*What the exercise asks*. Print each line of the listing below unchanged.

*Records for finding described items*.
━━━━━━━━━━━━━━━━━━━━━━━━━━━━━━
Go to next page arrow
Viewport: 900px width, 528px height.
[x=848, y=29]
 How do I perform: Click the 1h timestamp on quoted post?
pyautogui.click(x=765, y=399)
━━━━━━━━━━━━━━━━━━━━━━━━━━━━━━
*Response to this exercise*.
Go to next page arrow
Viewport: 900px width, 528px height.
[x=848, y=29]
 How do I perform: Click the 1h timestamp on quoted post?
pyautogui.click(x=765, y=399)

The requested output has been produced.